■ Le problème ■
Recopiez à l'identique un passage de l'extrait du débat budgétaire au Sénat. Commencez aux mots qui contiennent « Le compromis ne » et arrêtez-vous après « Loisier applaudit également.) ».

#### Extrait

N'oubliez pas que les collectivités territoriales garantissent les emprunts. Jusqu'à présent, la Caisse de garantie du logement locatif social (CGLLS) a évité les catastrophes. Pour combien de temps encore ? Jusque quand la garantie d'emprunt par les collectivités territoriales continuera-t-elle à ne pas être prise en compte par les banques ? Le Sénat ne peut ne pas conserver ce budget en l'état.

Le compromis ne pourra passer que par une participation plus grande de l'État. Nous proposons de trouver 600 millions d'euros en augmentant le taux de TVA à l'article 52 sur la construction.

En seconde partie, nous n'avons pas encore trouvé de compromis. La balle est dans le camp du Gouvernement. (Applaudissements sur les bancs du groupe Les Républicains ; Mme Anne-Catherine Loisier applaudit également.)

M. Georges Patient .  - L'effort financier consacré en 2018 aux territoires ultramarins s'élève à 17,2 milliards contre 16,6 en 2016 et 16,2 en 2015. Les dépenses fiscales étant de 4,2 milliards, l'effort total est de 21,6 milliards d'euros. Cela s'inscrit avec une certaine continuité. C'est un budget de responsabilité ; mais aussi de transition, en attendant les assises de l'outre-mer et le livre bleu qu'elles produiront d'ici le printemps.

Les ultramarins auront-ils la patience alors que les voyants - emploi, sécurité, situations sanitaire, éducative - sont au rouge ? Les élus sont en ébullition ; ils appellent à une action urgente pour éviter l'explosion sociale. Je sais le président de la République très attentif. La suppression brutale des emplois aidés, des dispositions spécifiques seraient prises - à préciser.

Pourquoi le CICE outre-mer ne serait-il pas maintenu ? Que dire des finances locales : la Cour des comptes a signalé que la péréquation était défavorable aux outremers. Un moratoire sur les mesures de défiscalisation outre-mer serait opportun. Je proposerai des amendements sur ces points.

Il est nécessaire d'affirmer un développement propre aux outremers pour sortir de la dépendance budgétaire. Le président de la République veut donner un nouveau souffle ; il le faut aussi pour les outremers qui doivent sortir de l'économie de transfert. Il ne saurait y avoir égalité réelle sans émancipation réelle, comme l'a dit Serge Letchimy à l'Assemblée nationale.

########
#### Informations extraites

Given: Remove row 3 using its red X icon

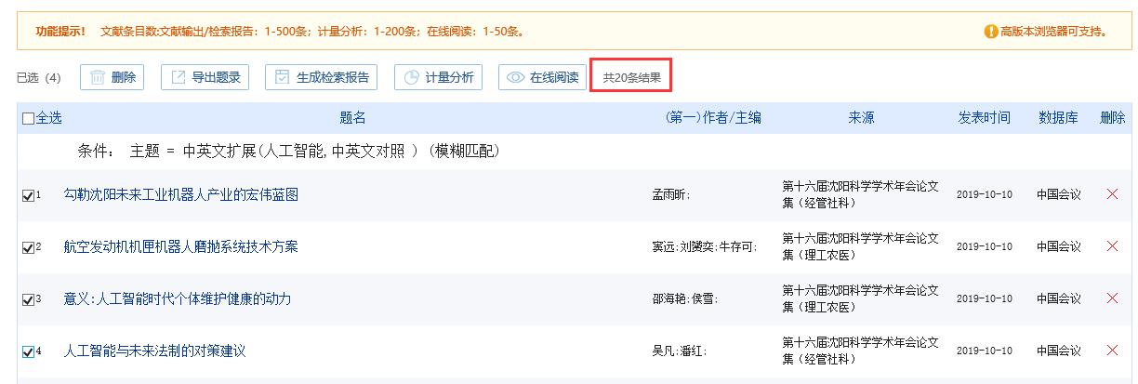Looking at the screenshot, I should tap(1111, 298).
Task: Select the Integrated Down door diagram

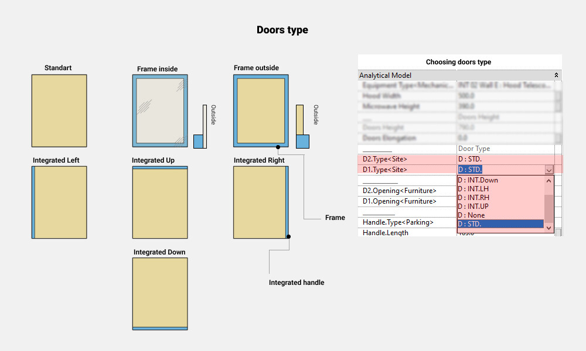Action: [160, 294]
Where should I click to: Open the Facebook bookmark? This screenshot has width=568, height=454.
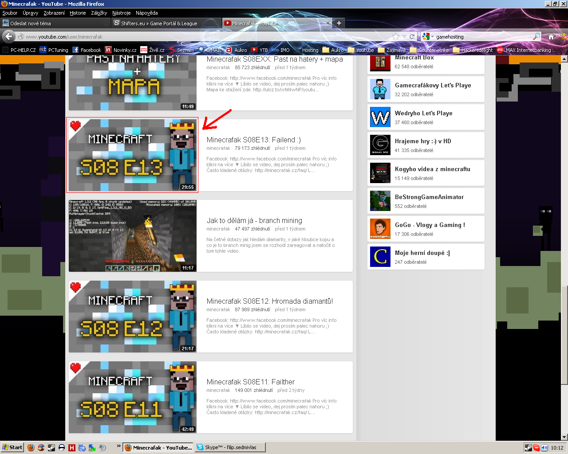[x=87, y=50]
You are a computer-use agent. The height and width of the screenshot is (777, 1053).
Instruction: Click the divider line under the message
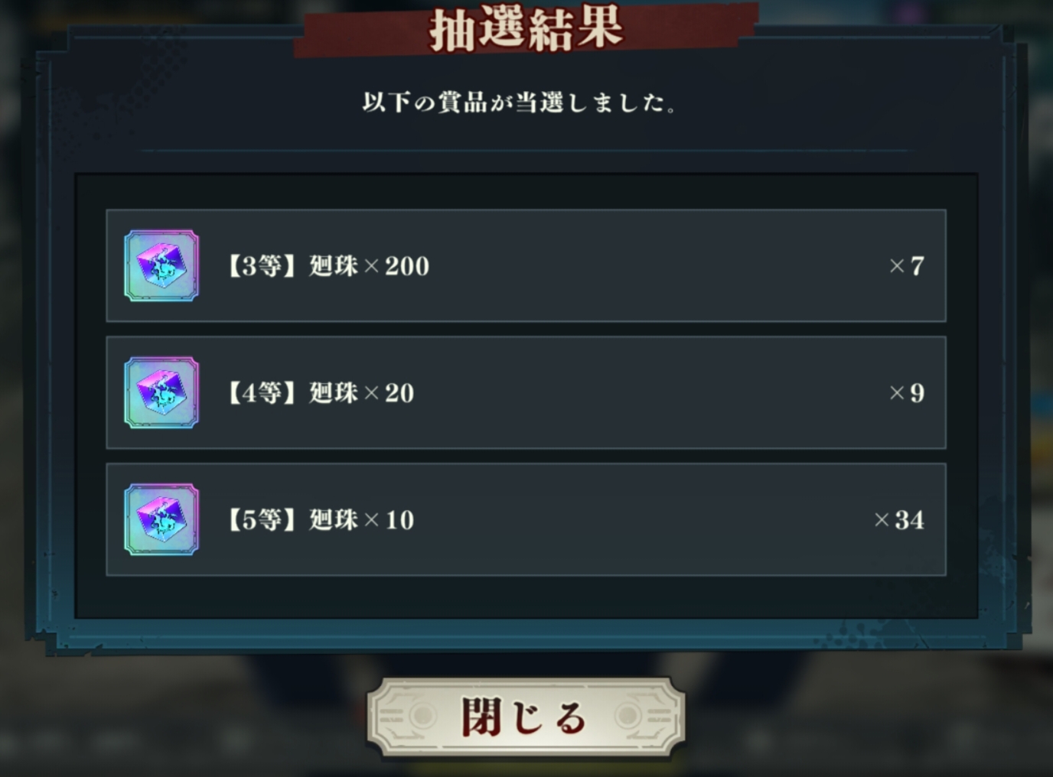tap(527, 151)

########
#### Informations extraites

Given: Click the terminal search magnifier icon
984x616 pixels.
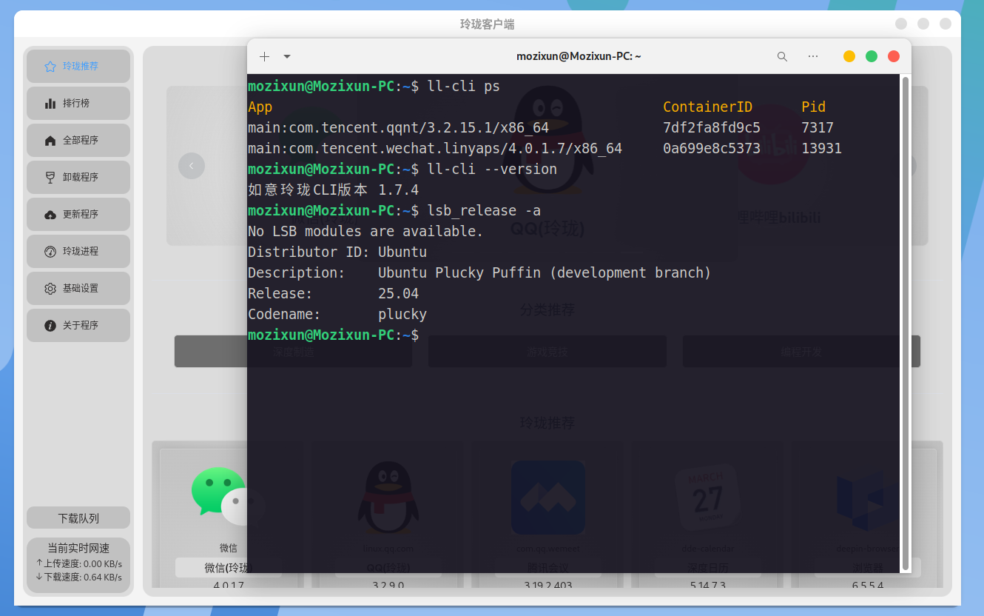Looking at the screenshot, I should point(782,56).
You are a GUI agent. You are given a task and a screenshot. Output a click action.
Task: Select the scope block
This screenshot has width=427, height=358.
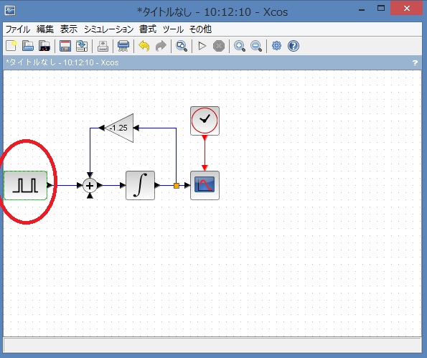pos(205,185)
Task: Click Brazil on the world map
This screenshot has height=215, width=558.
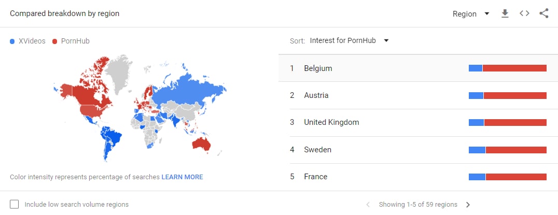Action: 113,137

########
#### Informations extraites

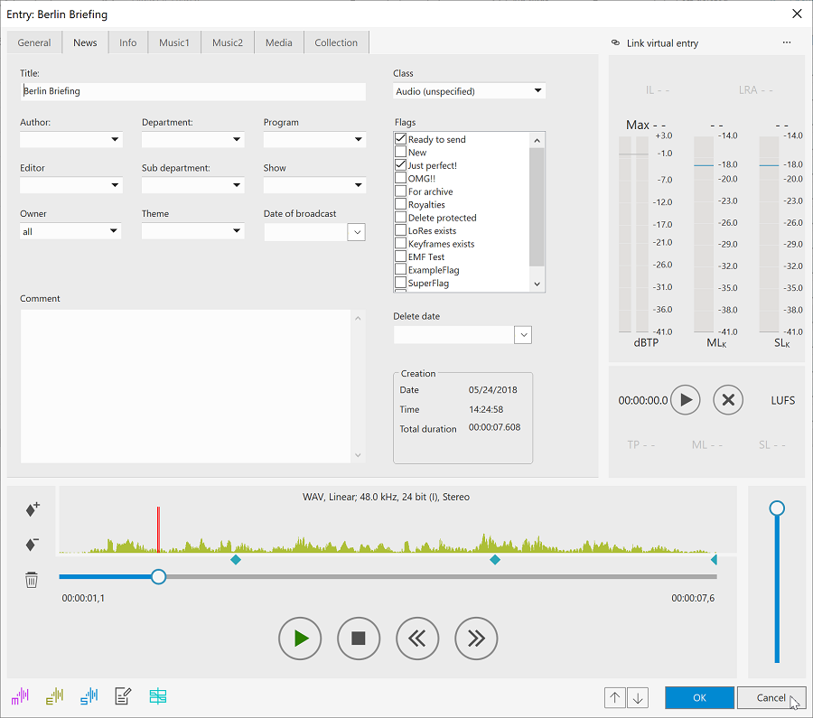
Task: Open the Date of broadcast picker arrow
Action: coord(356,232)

########

■ Résultat de l'exercice ■
Le compromis ne pourra passer que par une participation plus grande de l'État. Nous proposons de trouver 600 millions d'euros en augmentant le taux de TVA à l'article 52 sur la construction.

En seconde partie, nous n'avons pas encore trouvé de compromis. La balle est dans le camp du Gouvernement. (Applaudissements sur les bancs du groupe Les Républicains ; Mme Anne-Catherine Loisier applaudit également.)